女性の適量は男性の半分くらい(shutterstock.com)
かつて女性が酒を飲むのは「はしたない」ことだと見なされていた。しかし、女性の社会進出が進んだ今、男性と同じように「仕事のあとで一杯」は珍しいことではない。
昨年12月に厚生労働省が発表した「国民健康・栄養調査」(2014年度)で飲酒習慣のある女性が増えていることが、それを裏付ける。
調査によると、飲酒習慣のある男性は10年前に比べて36.8%から32.8%に減少したが、女性は7.2%から8.7%に増加。年齢調整値であるが、男性の増減は見られないが、女性は20〜60代の各年代で増えた。
日本家族計画協会が運営する健康情報サイト「ウーマンズヘルス」では、日常の予防にアルコール依存を取り上げ、「女性はアルコールの影響を受けやすい。自分は酒に強いと思い込んで飲んでいる人も、あまり飲めないのに付き合いで飲んでいる人もどちらも危険」と警鐘を鳴らしている。
30歳を過ぎて酒が強くなったのは、女性ホルモン減少の証拠?
これまでアルコールに関する性差研究がなされてきたが、その一つに女性の体は男性に比べて肝臓でのアルコール分解が遅いことがある。しかも男性に比べ脂肪が多いため、アルコールの血中濃度が上がりやすい。
男性の半分の飲酒量で肝機能障害をきたし、男性に比べて短期間で脂肪肝になる。肝硬変の発症時期は男性に比べ平均11歳若いことがわかっている。女性の肝臓は男性よりも小さく、肝機能障害のリスクが高いということも覚えておきたい。
なぜ女性はアルコールに弱いのかというと、女性は「女性ホルモンに支配されている」からだ。「ウーマンズヘルス」はこう解説する。「女性ホルモンにはアルコールの分解機能を低下させる働きがある」。
たとえば、月経前など女性ホルモンの分泌が活発になる時期には、いつもよりアルコールに弱い状態になる。そんなときに大酒を飲むと、悪酔いすることがある。
また、若いころは飲めなかったのに30代から飲めるようになったり、アルコールに強くなったりする女性がいる。これは加齢により女性ホルモンが減少したことによりアルコールの分解能力がアップするためという。

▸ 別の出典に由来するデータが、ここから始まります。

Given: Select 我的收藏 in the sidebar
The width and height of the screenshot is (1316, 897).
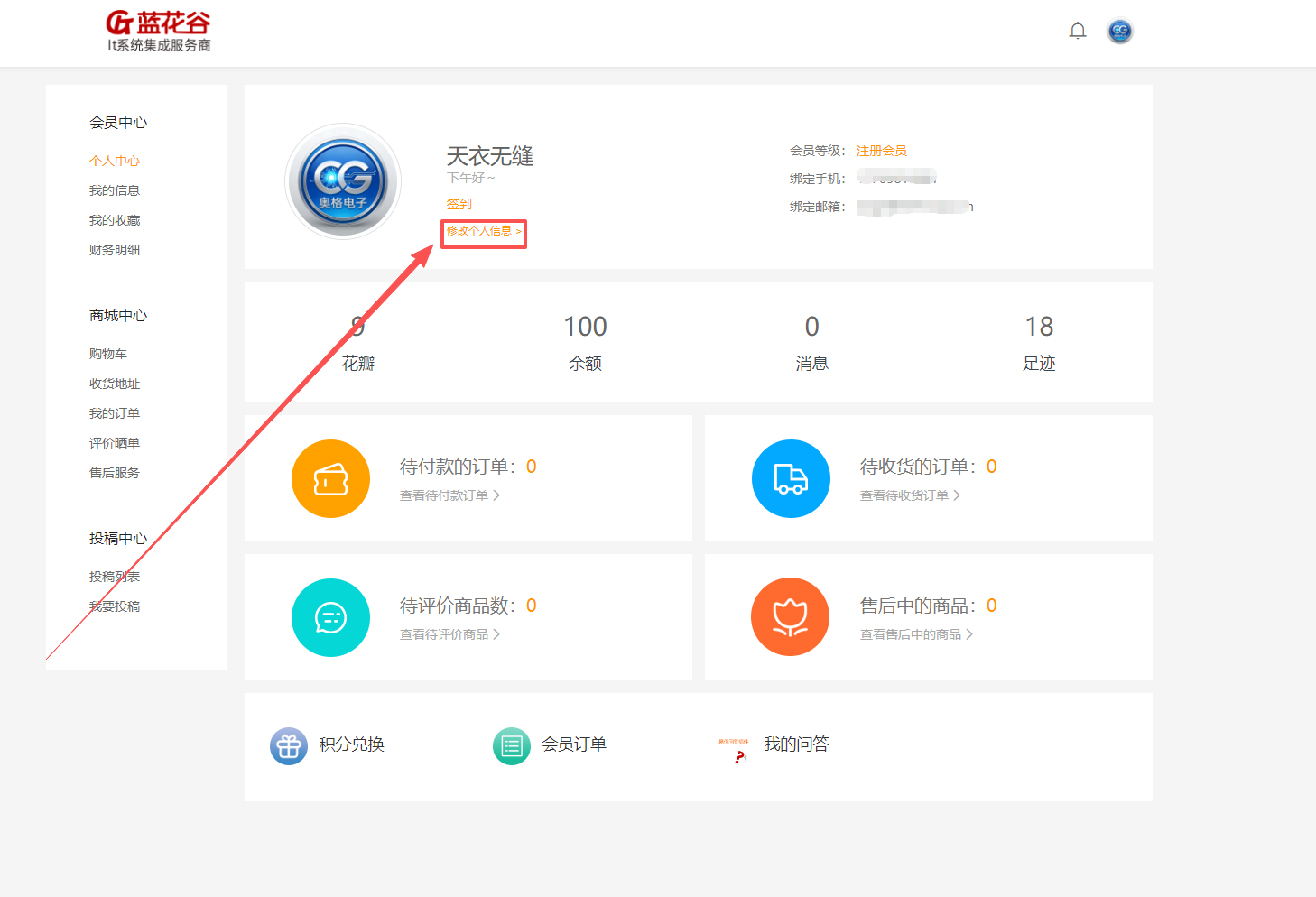Looking at the screenshot, I should click(115, 219).
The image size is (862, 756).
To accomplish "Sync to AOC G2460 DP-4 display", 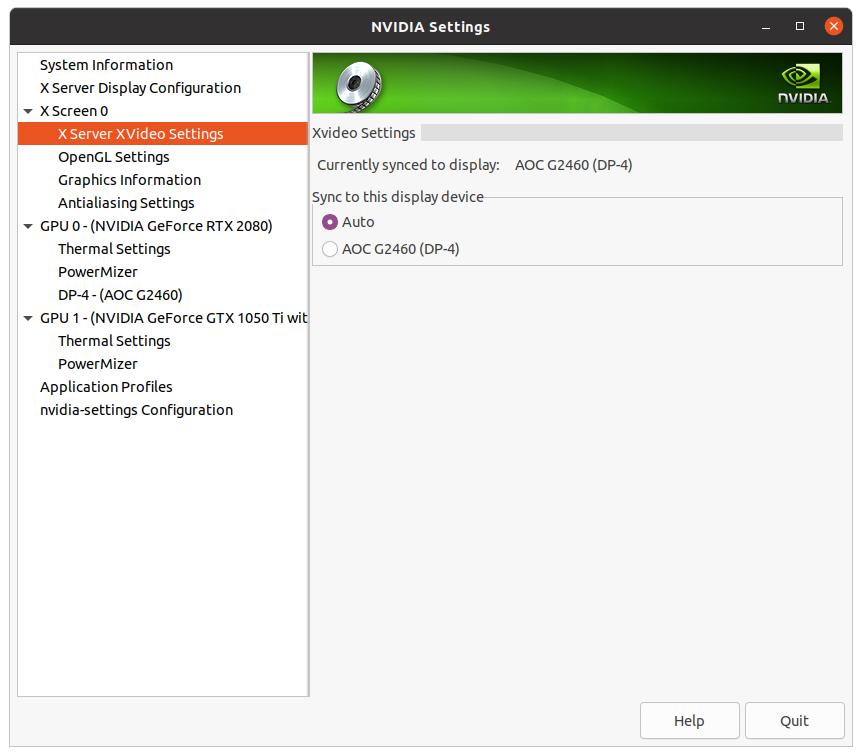I will tap(330, 249).
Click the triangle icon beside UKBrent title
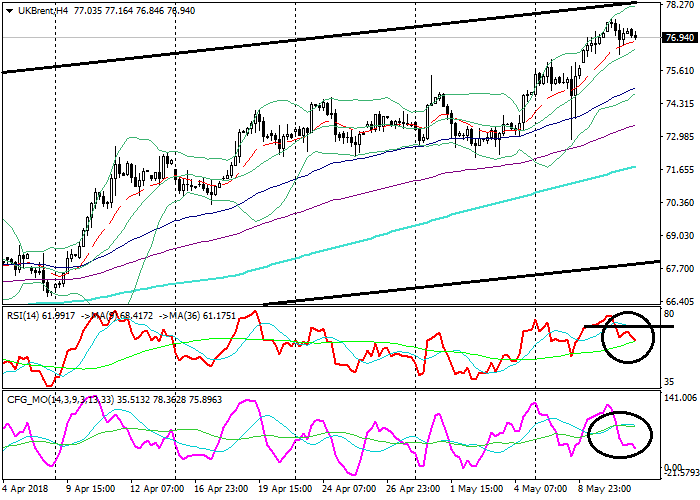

同サイトでは、飲めるようになったからと酒量を増やすのはたいへん危険と警鐘を鳴らす。しかも、「女性ホルモンの減少で骨の老化が起こりやすくなり、さらにアルコールが骨の老化を促進する」。つまり骨密度にも影響するわけだ。
過度なアルコールと骨の関係は整形外科医も指摘している。飲み過ぎると胃腸でカルシウムが吸収されにくくなり、しかもアルコールの利尿作用でカルシウムは尿と一緒に排出されてしまう。
その結果、骨量に影響し、骨の老化、ひいては骨粗鬆症の引き金になりかねないというのだ。
過度なアルコールと骨の関係は、整形外科でも指摘している。過剰のアルコールを摂取すると胃腸でカルシウムが吸収されにくくなり、しかもアルコールの利尿作用で尿と一緒にカルシウムが排出されてしまう。その結果、骨量に影響し、骨の老化やひいては骨粗鬆症の引き金になりかねない。
「ウーマンズヘルス」は妊娠中のアルコールはもっと危険と喚起を促す。アルコールが肝臓で分解される時、二日酔いなどを引き起こすアセトアルデヒトという有害物質に変化する。
妊娠中はアセトアルデヒドが母体から胎児に伝わり、脳や内臓にさまざまな影響を及ぼす「胎児性アルコール症候群」を引き起こす可能性があると啓発している。